Once downloaded it gives the latest set of tools and can replace your existing grep command.


For example say I have some data I'd like match, for example retrieving a bug ID from a file in an engineer's case log.


We know the engineers have been taught well and but don't always refer to issues consistently such as:


Thank you for contacting regarding this matter. We have filed "Bug ID - 1991782" for this issue.

Thank you for contacting us. We have filed "Bug - 1991782" for this issue.

Thank you for contacting us today. We have filed "Issue - 1991782" for this issue.

(The above 3 line are all each on one line but this blog may format them with a line break- See the first picture below).


Our regex may be something like:

grep -Ei '\W(ID|bug|issue)[[:space:]]*(-|:#)*[[:space:]]*[1-9][0-9]{4,6}' ticket.123.txt


This matches all instances which is great:





But what if the content system we're accessing causes the line to be wrapped as follows?
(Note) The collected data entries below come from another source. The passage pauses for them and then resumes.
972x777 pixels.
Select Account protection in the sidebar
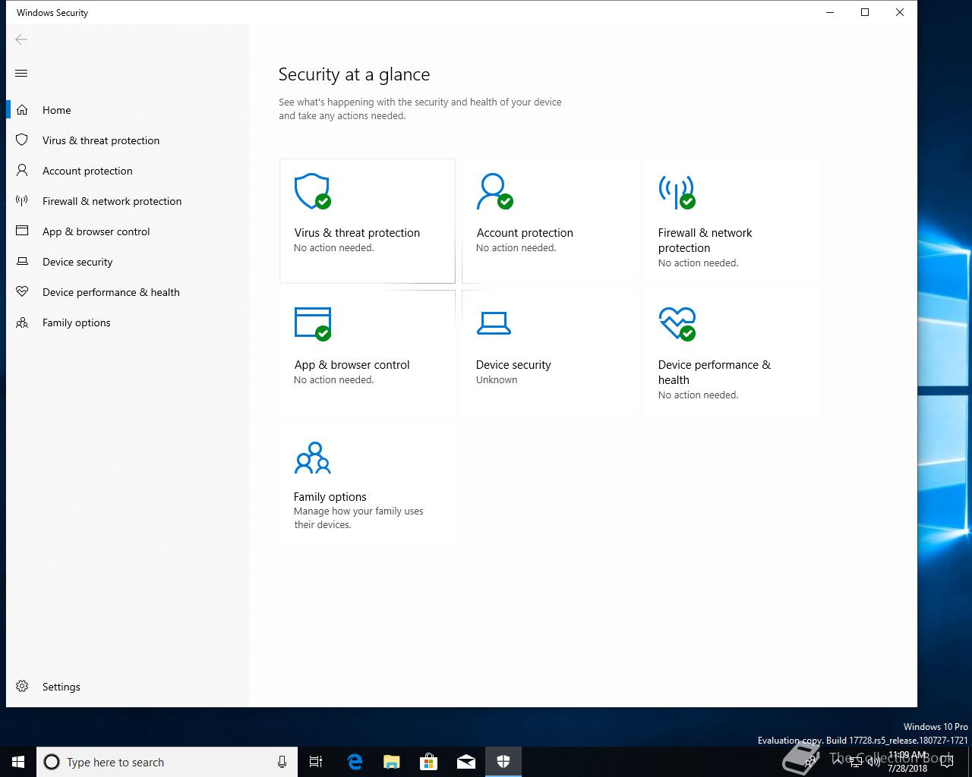point(87,171)
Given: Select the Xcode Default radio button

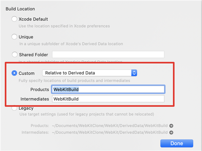Looking at the screenshot, I should (x=14, y=19).
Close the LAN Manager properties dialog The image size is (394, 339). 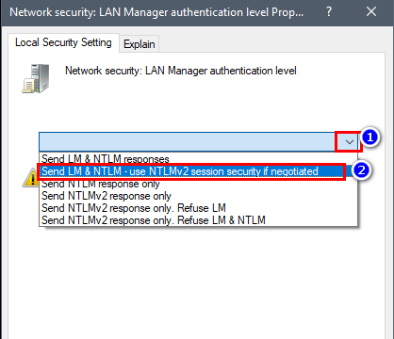[x=371, y=12]
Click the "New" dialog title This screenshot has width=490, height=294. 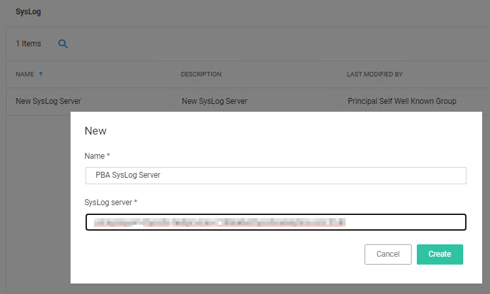coord(95,131)
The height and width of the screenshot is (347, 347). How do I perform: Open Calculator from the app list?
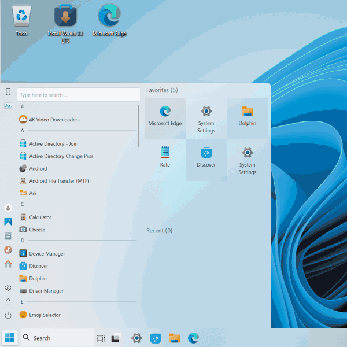(40, 217)
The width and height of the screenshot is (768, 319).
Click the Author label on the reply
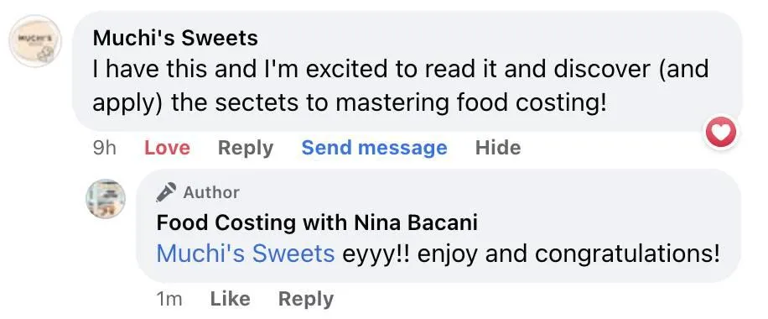pos(211,192)

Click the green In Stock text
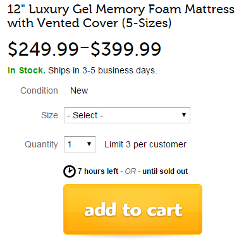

Thank you for contacting us. We have filed "Bug -
1991782" for this issue.



Well, grep -E (using -E to extended regular expressions) will not match this as it does not match a newline at all.


However, pcregrep will match this line using -M, for "multiline" mode:





Compiling PCRE was trivial on my Linux machine. I did the standard configure, make, make install (as root).

You can find the latest PCRE at http://www.pcre.org/

Now, we're off to squash more bugs!!